Es curioso ver cómo van pasando diferentes ministros y funcionarios y, pese a ello, cómo la visión sesgada sobre la agroeconomía sigue vivita y coleando. Se sigue sosteniendo que ‘hay que dar condiciones de similitud para que el grande no se devore al chico‘; pero, en lugar de ello, se mantiene una política adversa a la eficiencia en las transacciones y, por ende, promotora de la concentración económica.
Este año el Nóbel en economía fue para Oliver Williamson y Elinor Olstrom. De esta forma, la Academia Sueca vuelve a reconocer la validez de los conceptos de la escuela neoinstucionalista como enfoque que, al incorporar nuevos aportes a la visión neoclásica, enriquece la comprensión de la problemática económica y de las transacciones.
Considerando tanto los costos de transacción como los de producción, Williamson pone sobre el tapete bajo qué condiciones las empresas tienden a externalizar ciertas operaciones, en vez de desarrollarlas internamente. Así, muestra cómo puede resultar más conveniente la emergencia de pequeñas o medianas unidades de negocio, con gran autonomía operativa y donde la corporación queda acotada a la definición estratégica y al control.

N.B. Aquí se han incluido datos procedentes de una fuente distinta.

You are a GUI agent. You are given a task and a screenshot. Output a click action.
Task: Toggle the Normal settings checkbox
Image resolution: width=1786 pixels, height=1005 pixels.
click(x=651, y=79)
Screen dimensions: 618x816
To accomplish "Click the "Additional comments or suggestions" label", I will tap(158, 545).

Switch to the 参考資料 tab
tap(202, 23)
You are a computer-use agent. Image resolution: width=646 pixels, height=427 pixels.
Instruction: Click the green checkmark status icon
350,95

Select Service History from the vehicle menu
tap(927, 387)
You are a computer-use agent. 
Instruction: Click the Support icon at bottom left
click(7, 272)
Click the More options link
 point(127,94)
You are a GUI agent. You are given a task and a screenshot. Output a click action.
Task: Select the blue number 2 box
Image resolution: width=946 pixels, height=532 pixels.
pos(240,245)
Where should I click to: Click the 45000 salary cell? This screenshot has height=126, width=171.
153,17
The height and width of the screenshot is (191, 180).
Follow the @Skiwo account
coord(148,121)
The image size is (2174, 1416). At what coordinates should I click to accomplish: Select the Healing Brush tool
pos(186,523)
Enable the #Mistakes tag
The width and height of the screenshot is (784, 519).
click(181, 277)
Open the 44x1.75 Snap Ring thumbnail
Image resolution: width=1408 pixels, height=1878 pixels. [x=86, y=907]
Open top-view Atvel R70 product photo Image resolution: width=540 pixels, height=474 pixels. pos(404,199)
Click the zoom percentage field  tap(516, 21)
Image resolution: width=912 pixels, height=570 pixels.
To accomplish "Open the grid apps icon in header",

De acuerdo a Williamson, lo que importa es el conjunto de ‘reglas de juego’, es decir el ‘ambiente institucional’, de donde surgen las estructuras de gobernanza. Merced a ellas, se coordinan los agentes para realizar sus transacciones. Entre la estructura de gobernanza sustentada en el mercado y la sustentada en la empresa ‘integrada’, operan diferentes formas ligadas a organizaciones contractuales, que originan todo tipo de redes productivas.
El fenómeno de redes en el agro es un ejemplo para el mundo y sus resultados están a la vista. En el plano internacional, la tendencia a la concentración de la propiedad de la tierra más débil se registra, justamente, en la Argentina. Por si ello suficiente, es válido afirmar que su producción agrícola extensiva es la más competitiva del mundo.
Sí algo bueno produjo la década pasada es el crecimiento de las relaciones contractuales, que plasman la tendencia a externalizar en lugar de concentrar múltiples actividades en una gran empresa. Las estructuras de gobernanza, basadas en contratos que ligan a diferentes agentes abren un abanico de múltiples posibilidades empresariales sin que sea el mercado ni la empresa integrada las que rijan las conductas económicas. Estas estructuras intermedias presentan un futuro de crecimiento acelarado por su dinámica y adaptabilidad a los cambios tecnológicos.
Sobre las instituciones se construye el capital social que deriva de la capacidad de los personas para asociarse o trabajar juntos con el objeto de lograr objetivos comunes. Muestra la dimensión relacional y asociativa para alcanzar algo común. Revela la capacidad de concretar contratos en forma ágil y con elevada confiabilidad para las partes.
La falta de incentivos para fortalecer instituciones de cooperación nos lleva a estrategias de corto plazo, orientadas más a la explotación que hacia la acción común. Nos empuja a evadir el riesgo evaluado, a ir a lo seguro aún cuando sea en desmedro del bienestar general. Por ello, gran parte de la sociedad opera en un juego de suma cero, más que en uno de de suma positiva. Por ello, gran parte de la sociedad evita el compromiso y la participación en la cosa pública.
En cambio, aquellos países que promueven la cohesión social refuerzan la propensión a invertir en capital social.
Sin embargo, la actividad rural revela un acentuado desarrollo de redes productivas de todo tipo, que buscan disminuir los costos de transacción, para lograr objetivos comunes. Nuestro fenómeno de redes agrícolas demuestra la posibilidad de bajar los costos de transacción sin recurrir a gigantes corporaciones. Revela la capacidad de efectuar contratos efectivos y de grandes beneficios para todos.
Que la arrogancia gubernamental, por no llamarla necedad, no aporte nuevos ataques a la compleja y dúctil madeja de transacciones. Que no se deje engañar la gente: la ‘sojización‘ es un hecho, pero nada tiene que ver con la contractualización. En todo caso, es la resultante de una política agropecuaria contraria a la producción ganadera extensiva y a la cerealera.